Captain Marvel Review: Brie Larson Is a New Kind of Female Hero
The female hero is evolving rapidly, or maybe she just can’t be pigeonholed anymore. Whatever the case, it took long enough. Action movies with female leads, especially in the superhero subgenre, have certainly been few and far between compared with the slew of male-fronted films. Despite that, movies like Kill Bill, Foxy Brown, and Lara Croft: Tomb Raider paved the way for major female-fronted action franchises to take over the box office in the last decade, including The Hunger Games, Divergent, Star Wars, and, of course, Wonder Woman.
This weekend Marvel finally debuted its first solo female superhero movie, Captain Marvel—and with that came countless comparisons to DC’s Wonder Woman. But other than their genre and box office successes, the films—and their heroes—are nothing alike. In fact, as far as heroes go, Captain Marvel is the first of her kind.
Their differences are most notable in, where else, their superpowers. Wonder Woman’s defining message is that there’s strength in being feminine, and hers is tangible. We see it radiating off her glowing skin. We see the way her strapless breastplate and short skirt accentuate her curves and muscles. She’s an Amazon, a towering marvel of a woman. Wonder Woman’s calling card is that she’s unlike any male hero. She was literally created in the 1940s to be the antithesis of a male hero, an answer to masculinity—something that was not only revolutionary in its era but controversial.

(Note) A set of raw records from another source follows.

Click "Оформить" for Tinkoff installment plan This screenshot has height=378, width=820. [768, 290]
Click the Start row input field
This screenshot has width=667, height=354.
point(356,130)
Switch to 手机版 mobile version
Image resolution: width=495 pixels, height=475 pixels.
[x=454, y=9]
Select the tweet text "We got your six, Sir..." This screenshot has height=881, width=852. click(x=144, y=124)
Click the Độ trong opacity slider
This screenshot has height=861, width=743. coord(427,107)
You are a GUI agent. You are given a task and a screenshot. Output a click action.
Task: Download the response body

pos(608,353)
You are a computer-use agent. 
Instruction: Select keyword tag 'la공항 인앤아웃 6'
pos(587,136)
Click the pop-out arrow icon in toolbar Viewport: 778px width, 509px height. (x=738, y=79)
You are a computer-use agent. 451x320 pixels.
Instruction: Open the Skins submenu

Captain Marvel, as we’ve come to know her in the MCU, is not that. To start, her backstory is more modern: The character in her current iteration was created by Kelly Sue DeConnick in 2012. Carol Danvers is an Earth-born fighter pilot in the U.S. military. She’s one of us, she’s achievable. She shares our stories, our struggles in the real world. She’s bogged down by the chains of patriarchy, forced to find her own internal feminine strength to get back up each time she’s knocked down. She’s tomboyish—her off-duty wardrobe consists of Nine Inch Nails T-shirts, leather jackets, flannels, and baseball caps—and unlike Wonder Woman, her super-suit neither hugs her hips nor exposes her skin. But it’s not traditionally masculine, either. In some ways, Captain Marvel eludes gender, from her function-first suit to her nearly gender-neutral character development.
Both Wonder Woman and Captain Marvel are monumental characters, and their differences are what make each of them so special and lovable. But while feminine power exudes from Wonder Woman in every action scene, her idyllic form dancing through war-torn fields and obliterating men, Captain Marvel’s is in the subtext. Take the famed No Man’s Land scene in Wonder Woman; Diana stands out in lurid color against a sea of gray male soldiers, towering over them, her long locks twirling with her sword. Captain Marvel’s strength is in her story rather than the visual aids. There’s a subtle nod to girl power in a fight scene set to No Doubt’s “I’m Just a Girl.” In another scene, a montage of misogynists tell Carol she’s too emotional to be a pilot, not strong enough to be an athlete. We watch a pilot prod, “It’s called a cockpit for a reason.”
The most feminine part of Captain Marvel is her ability to overcome in the face of misogyny. It’s endurance—a feminine strength that may not be inherent but is certainly learned, or forced upon women in the real world. I love this about Captain Marvel, along with her inability to be pinned as any type of female hero that came before her. Because while Wonder Woman is powerfully female, many action franchises’ leading women are almost conventionally male. Rey in The Last Jedi and The Force Awakens is reminiscent of the golden boys of saviors past, a Harry Potter reboot. Ellen Ripley of Alien also contains conventionally masculine power, a morally sound badass with brawny muscles.